Badbeef is right, my comments are concerning a linear line level amplifier rather than a power amplifier. Bruno is mainly talking about nonlinear power amplifiers. The segment was cut up, so that wasn’t very clear in the video.

You happen to skip the point that I made saying that feedback essentially makes an amplifier “a better amplifier”. My first question to you would be what part of that disagrees with Bruno?

It’s also worth noting that he does not provide any proof or claims that high amounts of feedback results in better subjective audio quality. Bruno has a point: more feedback equals lower distortion and he is not wrong.
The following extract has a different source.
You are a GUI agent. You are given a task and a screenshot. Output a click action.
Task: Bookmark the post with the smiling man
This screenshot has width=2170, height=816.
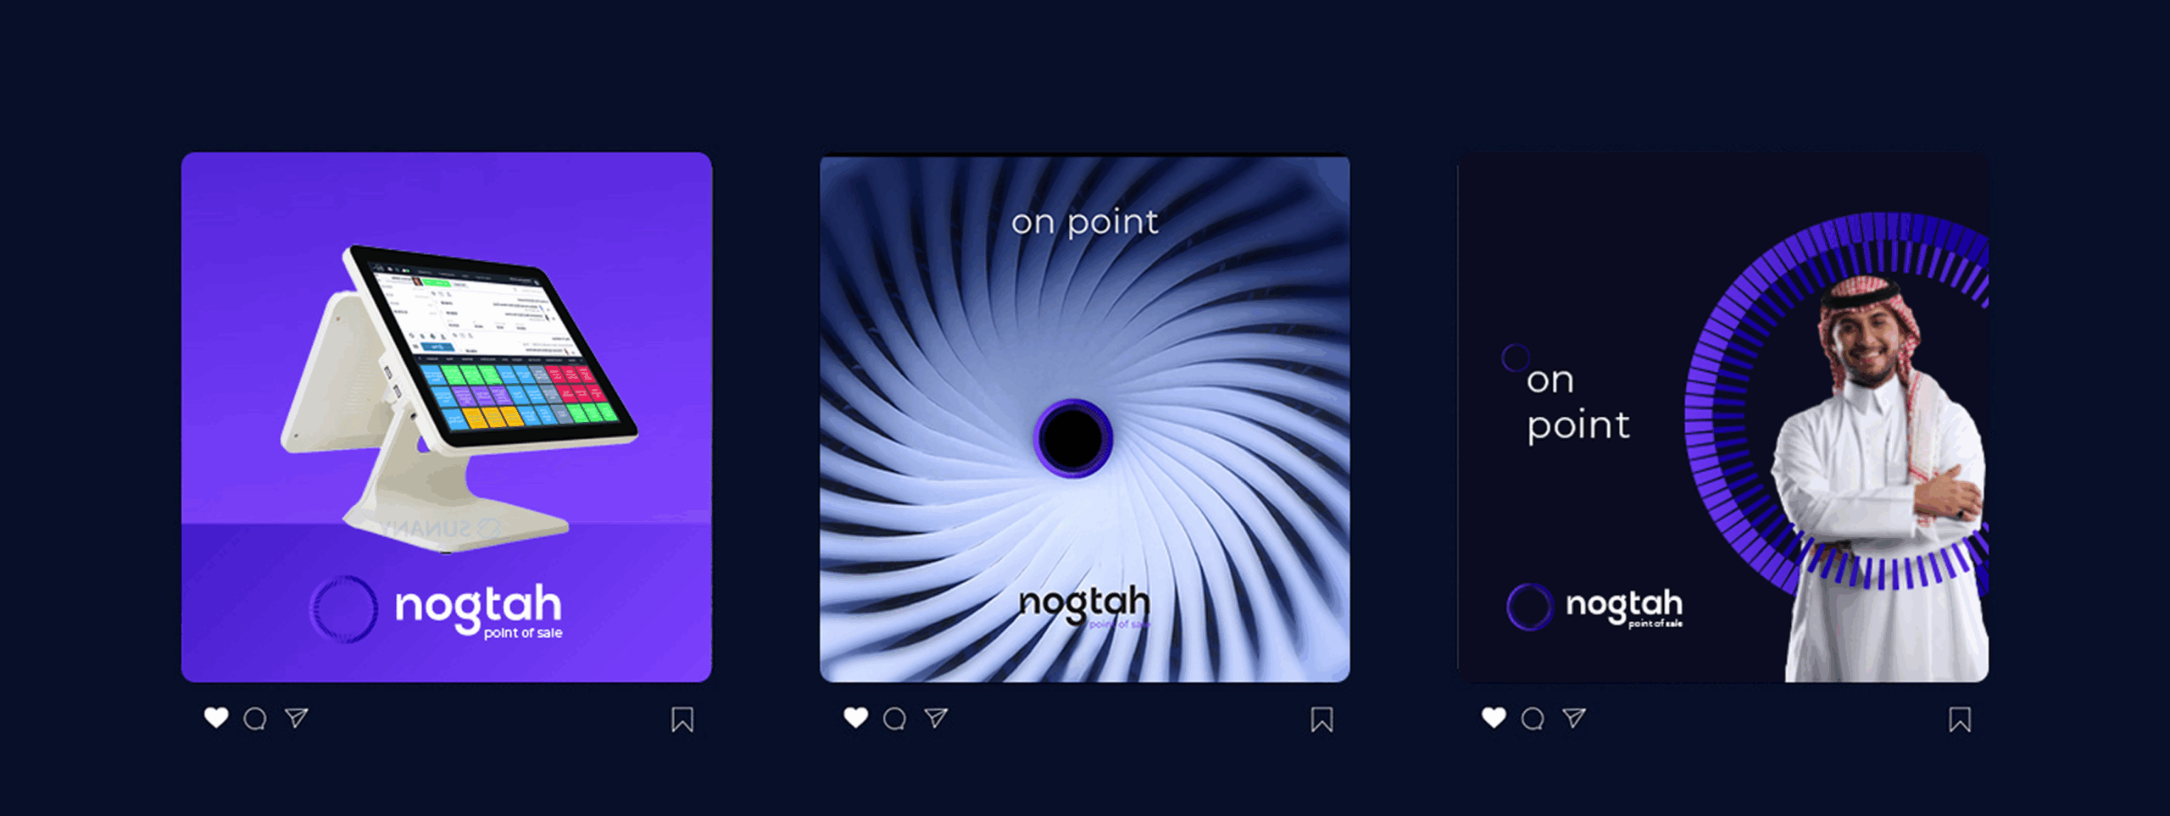(1960, 719)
I agree from a technical perspective that as feedback is increased - given gain/phase margins are adequate- it will lead to better bench performance.

Let me reword your question:

Why is a high distortion, low bandwidth amplifier that requires a lot of correction not as desirable as one that doesn’t need any globalized correction at all?


This thread has a few directions that are going on.

I’ve heard the Kii3 DSP’s a few times now. It was at the Toronto Audio Show both times and the difficult acoustics in a hotel room were easily overcome by the DSP. They noticeably sounded very good with the bass stack. However, at the prices they were asking, it was a non starter for me. Their target market isn’t the audiophile hobbyist with separates. It’s the urban, cash flush condo dweller.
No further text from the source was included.